Reproduce the data below, beginning at the line that has "The height and width of the screenshot is (1064, 1140)." and stopping after the line that has "tap(110, 530)". Include the requests unchanged, but multiply every coordinate in the answers by 0.9 and round each result to a whole number, with halves rounded up.

Entries from a dataset
--- begin ---

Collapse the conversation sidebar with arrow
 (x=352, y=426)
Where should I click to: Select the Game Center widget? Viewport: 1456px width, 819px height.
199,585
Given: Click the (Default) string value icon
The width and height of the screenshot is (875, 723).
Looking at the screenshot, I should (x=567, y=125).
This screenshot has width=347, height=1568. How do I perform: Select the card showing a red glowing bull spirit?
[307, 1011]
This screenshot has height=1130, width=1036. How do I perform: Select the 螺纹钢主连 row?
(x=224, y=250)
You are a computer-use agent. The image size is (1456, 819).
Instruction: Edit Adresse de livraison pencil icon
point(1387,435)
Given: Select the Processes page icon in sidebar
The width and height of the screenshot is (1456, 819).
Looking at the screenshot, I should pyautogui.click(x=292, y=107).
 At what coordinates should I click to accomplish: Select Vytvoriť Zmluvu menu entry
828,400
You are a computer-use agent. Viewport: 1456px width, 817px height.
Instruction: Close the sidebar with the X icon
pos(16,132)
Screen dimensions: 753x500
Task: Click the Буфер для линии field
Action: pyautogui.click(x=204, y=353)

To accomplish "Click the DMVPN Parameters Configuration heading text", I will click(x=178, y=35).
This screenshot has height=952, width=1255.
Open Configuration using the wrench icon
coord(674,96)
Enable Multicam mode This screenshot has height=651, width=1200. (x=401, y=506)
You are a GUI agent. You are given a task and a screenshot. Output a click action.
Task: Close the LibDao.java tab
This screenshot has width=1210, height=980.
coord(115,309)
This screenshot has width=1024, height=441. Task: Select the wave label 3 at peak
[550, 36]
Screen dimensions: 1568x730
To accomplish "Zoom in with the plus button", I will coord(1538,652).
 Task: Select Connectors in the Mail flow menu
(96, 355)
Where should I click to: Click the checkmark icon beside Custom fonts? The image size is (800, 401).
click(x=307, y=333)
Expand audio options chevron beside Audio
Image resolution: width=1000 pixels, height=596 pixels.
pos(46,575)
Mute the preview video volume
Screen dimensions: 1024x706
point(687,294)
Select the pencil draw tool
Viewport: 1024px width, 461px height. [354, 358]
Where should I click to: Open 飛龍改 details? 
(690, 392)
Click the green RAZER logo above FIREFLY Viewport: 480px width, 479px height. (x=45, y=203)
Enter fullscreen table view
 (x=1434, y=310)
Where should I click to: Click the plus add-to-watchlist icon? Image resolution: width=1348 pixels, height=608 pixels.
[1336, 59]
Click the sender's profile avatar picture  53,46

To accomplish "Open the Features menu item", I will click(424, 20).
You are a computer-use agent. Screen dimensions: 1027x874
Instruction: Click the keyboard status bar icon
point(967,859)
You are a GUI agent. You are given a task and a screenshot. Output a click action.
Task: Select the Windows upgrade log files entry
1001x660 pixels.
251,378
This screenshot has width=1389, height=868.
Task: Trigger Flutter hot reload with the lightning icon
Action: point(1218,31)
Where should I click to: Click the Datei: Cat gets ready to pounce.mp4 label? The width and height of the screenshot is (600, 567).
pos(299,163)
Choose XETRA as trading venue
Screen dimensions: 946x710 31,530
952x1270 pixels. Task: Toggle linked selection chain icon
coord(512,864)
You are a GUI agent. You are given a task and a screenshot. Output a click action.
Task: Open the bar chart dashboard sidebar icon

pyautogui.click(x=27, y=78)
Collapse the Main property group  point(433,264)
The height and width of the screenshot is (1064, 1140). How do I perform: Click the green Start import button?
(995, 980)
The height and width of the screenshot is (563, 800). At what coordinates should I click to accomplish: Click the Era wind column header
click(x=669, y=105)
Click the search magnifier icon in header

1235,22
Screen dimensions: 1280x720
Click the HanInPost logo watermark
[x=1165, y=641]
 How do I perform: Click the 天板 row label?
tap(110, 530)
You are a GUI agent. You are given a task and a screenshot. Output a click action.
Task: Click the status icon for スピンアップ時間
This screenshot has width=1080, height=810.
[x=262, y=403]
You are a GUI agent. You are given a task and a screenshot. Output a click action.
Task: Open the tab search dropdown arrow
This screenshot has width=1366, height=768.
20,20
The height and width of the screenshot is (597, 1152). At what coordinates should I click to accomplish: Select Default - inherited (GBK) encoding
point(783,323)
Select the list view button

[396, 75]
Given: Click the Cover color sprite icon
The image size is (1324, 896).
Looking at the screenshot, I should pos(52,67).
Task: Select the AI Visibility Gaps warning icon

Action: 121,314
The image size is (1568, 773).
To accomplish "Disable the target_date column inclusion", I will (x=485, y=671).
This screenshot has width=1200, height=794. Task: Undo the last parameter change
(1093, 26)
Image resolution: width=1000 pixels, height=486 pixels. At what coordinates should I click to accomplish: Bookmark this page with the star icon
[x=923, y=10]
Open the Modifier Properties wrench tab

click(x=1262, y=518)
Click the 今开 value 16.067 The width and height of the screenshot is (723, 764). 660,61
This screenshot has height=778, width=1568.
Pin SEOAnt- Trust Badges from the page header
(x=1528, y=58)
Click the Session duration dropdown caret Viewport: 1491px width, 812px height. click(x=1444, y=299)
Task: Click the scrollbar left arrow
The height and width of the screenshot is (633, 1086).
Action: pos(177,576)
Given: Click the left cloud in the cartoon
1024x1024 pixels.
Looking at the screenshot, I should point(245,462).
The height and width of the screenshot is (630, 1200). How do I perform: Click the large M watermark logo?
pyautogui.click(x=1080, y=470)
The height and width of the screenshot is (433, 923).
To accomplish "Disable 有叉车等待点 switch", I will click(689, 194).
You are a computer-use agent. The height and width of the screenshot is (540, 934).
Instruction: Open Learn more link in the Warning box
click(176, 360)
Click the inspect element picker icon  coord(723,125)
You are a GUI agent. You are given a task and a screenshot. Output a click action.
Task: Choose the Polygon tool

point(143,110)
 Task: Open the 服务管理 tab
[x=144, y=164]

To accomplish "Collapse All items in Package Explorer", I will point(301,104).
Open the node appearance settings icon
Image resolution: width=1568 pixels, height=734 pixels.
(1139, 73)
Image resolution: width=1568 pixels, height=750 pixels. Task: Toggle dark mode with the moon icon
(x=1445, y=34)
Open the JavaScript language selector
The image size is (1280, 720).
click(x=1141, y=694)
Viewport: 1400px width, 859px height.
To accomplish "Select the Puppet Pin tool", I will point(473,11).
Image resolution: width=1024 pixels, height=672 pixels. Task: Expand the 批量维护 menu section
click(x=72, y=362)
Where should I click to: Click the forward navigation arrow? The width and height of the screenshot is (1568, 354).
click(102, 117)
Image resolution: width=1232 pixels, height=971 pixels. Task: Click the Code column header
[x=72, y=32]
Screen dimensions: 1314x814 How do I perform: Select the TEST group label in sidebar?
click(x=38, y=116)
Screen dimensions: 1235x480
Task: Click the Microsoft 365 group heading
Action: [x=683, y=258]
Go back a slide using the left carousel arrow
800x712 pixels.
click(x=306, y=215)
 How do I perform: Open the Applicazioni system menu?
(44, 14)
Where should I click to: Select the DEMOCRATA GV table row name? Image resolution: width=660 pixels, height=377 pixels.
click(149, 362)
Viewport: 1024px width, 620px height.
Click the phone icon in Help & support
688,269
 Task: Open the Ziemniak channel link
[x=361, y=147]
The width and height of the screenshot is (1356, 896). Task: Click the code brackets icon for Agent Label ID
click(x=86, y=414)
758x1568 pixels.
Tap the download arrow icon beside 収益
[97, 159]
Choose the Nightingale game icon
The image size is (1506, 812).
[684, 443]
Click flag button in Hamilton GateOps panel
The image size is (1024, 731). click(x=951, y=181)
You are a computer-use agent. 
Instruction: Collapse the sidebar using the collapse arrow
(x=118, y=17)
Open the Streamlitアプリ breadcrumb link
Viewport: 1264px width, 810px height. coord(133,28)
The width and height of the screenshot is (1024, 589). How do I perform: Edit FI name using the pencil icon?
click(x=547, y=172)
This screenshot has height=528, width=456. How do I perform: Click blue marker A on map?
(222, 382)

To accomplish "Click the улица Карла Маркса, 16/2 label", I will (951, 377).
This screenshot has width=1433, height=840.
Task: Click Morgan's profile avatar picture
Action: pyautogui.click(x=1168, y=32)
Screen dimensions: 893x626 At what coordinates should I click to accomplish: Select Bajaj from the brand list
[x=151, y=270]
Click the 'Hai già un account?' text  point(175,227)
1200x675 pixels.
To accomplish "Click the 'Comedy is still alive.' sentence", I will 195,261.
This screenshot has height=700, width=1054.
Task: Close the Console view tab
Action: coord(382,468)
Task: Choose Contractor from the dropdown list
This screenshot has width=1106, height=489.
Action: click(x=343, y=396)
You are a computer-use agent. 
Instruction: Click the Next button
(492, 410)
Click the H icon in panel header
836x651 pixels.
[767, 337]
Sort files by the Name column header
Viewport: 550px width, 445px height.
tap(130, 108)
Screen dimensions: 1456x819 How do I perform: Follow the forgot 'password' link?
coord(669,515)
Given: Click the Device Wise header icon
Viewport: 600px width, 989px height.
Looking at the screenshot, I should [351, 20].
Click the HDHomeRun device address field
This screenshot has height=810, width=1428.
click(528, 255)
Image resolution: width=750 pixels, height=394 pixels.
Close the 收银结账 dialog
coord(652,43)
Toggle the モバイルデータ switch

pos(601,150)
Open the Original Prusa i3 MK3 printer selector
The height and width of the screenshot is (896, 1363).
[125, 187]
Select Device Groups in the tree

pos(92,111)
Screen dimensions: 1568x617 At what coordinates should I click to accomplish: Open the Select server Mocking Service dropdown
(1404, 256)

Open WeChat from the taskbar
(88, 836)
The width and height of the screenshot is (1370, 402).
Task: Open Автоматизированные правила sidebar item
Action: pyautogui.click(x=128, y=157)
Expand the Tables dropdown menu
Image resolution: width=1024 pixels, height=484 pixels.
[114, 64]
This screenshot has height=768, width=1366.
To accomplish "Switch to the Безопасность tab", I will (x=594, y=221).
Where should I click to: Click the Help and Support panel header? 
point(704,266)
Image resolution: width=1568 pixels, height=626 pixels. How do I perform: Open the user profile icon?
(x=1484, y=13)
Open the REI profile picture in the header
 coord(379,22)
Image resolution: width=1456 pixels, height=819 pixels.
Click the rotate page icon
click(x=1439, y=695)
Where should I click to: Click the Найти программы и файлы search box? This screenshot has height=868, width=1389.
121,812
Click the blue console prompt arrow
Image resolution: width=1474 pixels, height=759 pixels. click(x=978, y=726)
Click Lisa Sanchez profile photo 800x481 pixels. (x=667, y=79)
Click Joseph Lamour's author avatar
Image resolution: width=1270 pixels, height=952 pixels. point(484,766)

--- end ---

• _Written answer_:
The height and width of the screenshot is (1064, 1140). How do I perform: Click the green Start import button?
(896, 882)
The height and width of the screenshot is (563, 800). At what coordinates should I click to accomplish: Click the Era wind column header
click(x=602, y=95)
Click the search magnifier icon in header

1112,20
Screen dimensions: 1280x720
Click the HanInPost logo watermark
[x=1049, y=577]
 How do I perform: Click the 天板 row label?
tap(99, 477)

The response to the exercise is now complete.